Re: What's the BMP being saved for?

From: Asmus Freytag (asmusf@ix.netcom.com)
Date: Fri Mar 19 2004 - 17:26:58 EST

  • Next message: Peter Kirk: "Re: Irish dotless I"

    At 07:13 AM 3/19/2004, Marion Gunn wrote:
    >Ar 15:33 +0000 2004/03/18, scríobh Arcane Jill:
    > >This probably is going to sound like a really dumb question, but ... Is
    > >the BMP being saved for something?
    > >...
    > >Arcane Jill
    >
    >There are never any dumb questions, Jill, only dumb answers.

    And some of the latter deserve to be straightened out a bit.

    >BMP is part of 10646-speak, and probably part of pre-Unicode terminology.

    It used to be, but now this term is mentioned on page 1 of Unicode 4.0
    Michael's reply to his had it partially right:

    At 10:57 AM 3/19/2004, Michael Everson wrote:
    >This is incorrect. "BMP" means "Basic Multilingual Plane" and is the name
    >given to the plane designated by the code positions 00000-0FFFF. It is not
    >"10646-speak". It is part of the architectural nomenclature of the
    >Universal Character Set.

    Yes, and all that is 10646-speak, in the sense that BMP, UCS etc. are terms
    from 10646. While it's correct to call The Unicode Standard a universal
    character set, the title Universal Character Set is that of 10646.

    >To summarize (telescoping time) so as to get this msg off before returning
    >to paid work.:-)
    >
    >The decision to create the BMP dates back to a time when certain software
    >suppliers were complaining that anthing approaching a full implementation
    >of ISO 10646 (later transmuted, so to speak, into Unicode) would be too big
    >for them to handle, and too costly.

    The fact that there is a 2-byte form (UCS-2) of 10646 is due to the merger
    with Unicode, which was conceived of as a 16-bit standard. Before the
    merger with Unicode, there were 1-byte and 3-byte forms as well, and the
    2-byte form was quite a bit different from today's BMP in its basic layout
    and behavior. For example, vast sections of it could be 'swapped' out to
    effectively create a C, J, K and U version of the 2-byte form.

    The Unicode camp felt that asking the world to support a 32-bit standard to
    replace the hodgepodge of 8-bit character sets, etc., was asking too much.
    Their initial belief that one could actually contain a universal character
    set in 16-bit had begun to crack around that time, as can be witnessed by
    the creation of UTF's (first UTF-8 and precursors, then UTF-16).

• Available data
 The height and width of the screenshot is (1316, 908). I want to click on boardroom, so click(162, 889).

• Exercises to complete
- 1) List every person named anywhere in the BMP thread excerpt, including in its header lines.
- 2) Write the next part of the BMP discussion post, beginning right after its final sentence.

• Per-task outputs
- 1) Asmus Freytag, Peter Kirk, Marion Gunn, Arcane Jill, Michael Everson

- 2)
    10646 was simplified to a static 2-byte and 4-byte form, later UTF-8 and
    the surrogates needed for UTF-16 were added, leaving both standards with 3
    eqivalent encoding forms, plus the fixed width 16-bit UCS-2 in 10646 only
    which is not so useful.

    >Small local groups, such as ours, were then working rapidly and painlessly
    >mostly on national and international character sets on far smaller scales.
    >
    >I recall chairing some discussion at a CEN workshop, possibly in Slovenia,
    >in re something related, at the height of the debate. In any case, by that
    >time, CEN had already emerged as a big player in this work (I think Unicode
    >had yet to make much of a mark, but I don't mind if someone corrects me
    >about that, if wrong, because it really doesn't matter now, in the least).
    >
    >Anyway, it was agreed to divide ISO 10646 into sections, such as BMP (Basic
    >Multilingual Plane) and the MES (Minimum European Subset), and my own
    >company, among others, was very pleased to be hired by CEN to do the
    >necessary (a truly exciting and rewarding period, when we actually got
    >_paid_, generously, if belatedly, for such Standards work!)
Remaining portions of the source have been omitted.